CN218414648U - Gradient metal foam flow field structure and proton exchange membrane fuel cell - Google Patents

Abstract

The utility model relates to a gradient metal foam flow field structure and proton exchange membrane fuel cell, wherein, gradient metal foam flow field structure includes a plurality of metal foam layers of arranging along proton exchange membrane fuel cell's length direction or thickness direction, wherein, the porosity or the pore density on metal foam layer along proton exchange membrane fuel cell's length direction or thickness direction crescent or reduce. Through the improvement, the distribution uniformity of the reaction gas in the whole flow field can be improved by the gradient metal foam flow field structure, the utilization rate of the reaction gas is improved, and the influence of concentration polarization is reduced.

Description

Gradient metal foam flow field structure and proton exchange membrane fuel cell

Technical Field

The utility model relates to a fuel cell field, concretely relates to gradient metal foam flow field structure and proton exchange membrane fuel cell.

Background

Under the aim of 'double carbon', the traditional fossil energy structure is gradually transformed to renewable energy, and hydrogen energy is used as a novel clean energy, has the advantages of high heat value, reproducibility, cleanness, no pollution and the like, and plays an essential role in each link of energy transformation. The proton exchange membrane fuel cell has the advantages of zero pollution, high power density, high efficiency and the like as an important application carrier of hydrogen energy, becomes one of tools for utilizing the hydrogen energy well at present, and has wide application prospect in the field of automobiles.
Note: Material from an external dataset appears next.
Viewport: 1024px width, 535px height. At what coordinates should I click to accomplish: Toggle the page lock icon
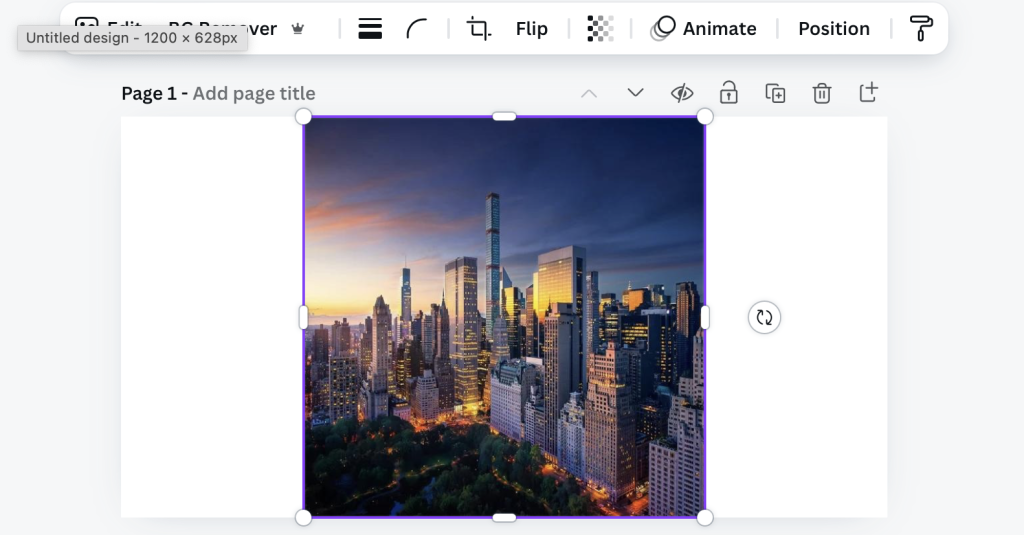point(728,93)
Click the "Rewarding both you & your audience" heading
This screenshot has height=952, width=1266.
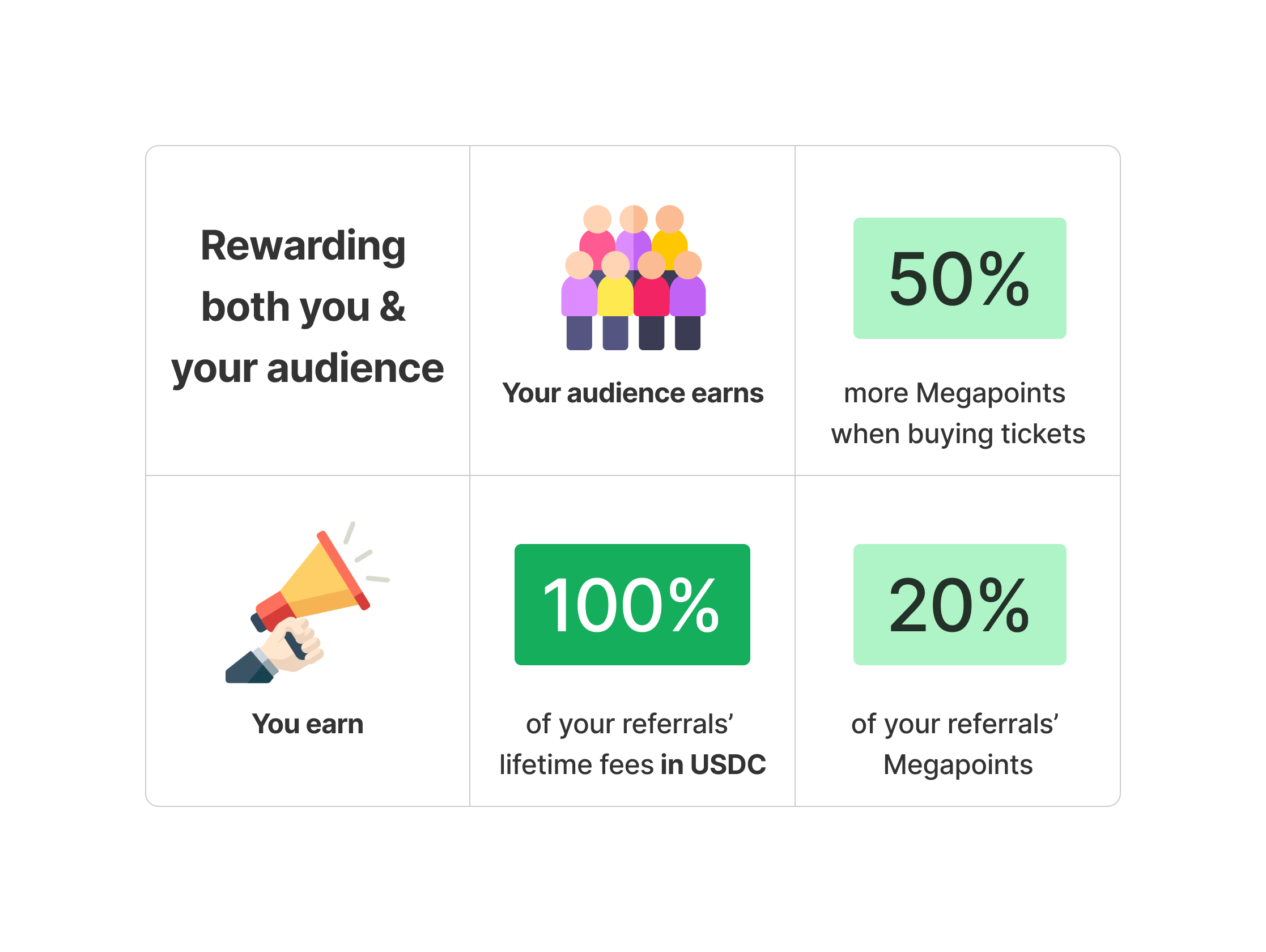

The proton exchange membrane fuel cell mainly comprises a bipolar plate and a membrane electrode, wherein the bipolar plate is provided with a flow field, and the flow field has the function of guiding the flowing direction of reaction gas and discharging product water out of the cell. Therefore, the flow field design affects the mass transfer and water management capabilities of the proton exchange membrane fuel cell, and uneven distribution of reactants in the proton exchange membrane fuel cell can cause uneven current density distribution, so that the cell performance is reduced; a good flow field configuration should ensure uniform distribution of the reactant gases to the various locations of the electrodes and enhance the water management capabilities of the cell. And the metal foam can provide more channels for reaction gas due to the unique porous structure of the metal foam, and has better capability of transmitting the reaction gas compared with the traditional flow field. Accordingly, metal foams have received considerable attention from researchers as an alternative to conventional flow fields.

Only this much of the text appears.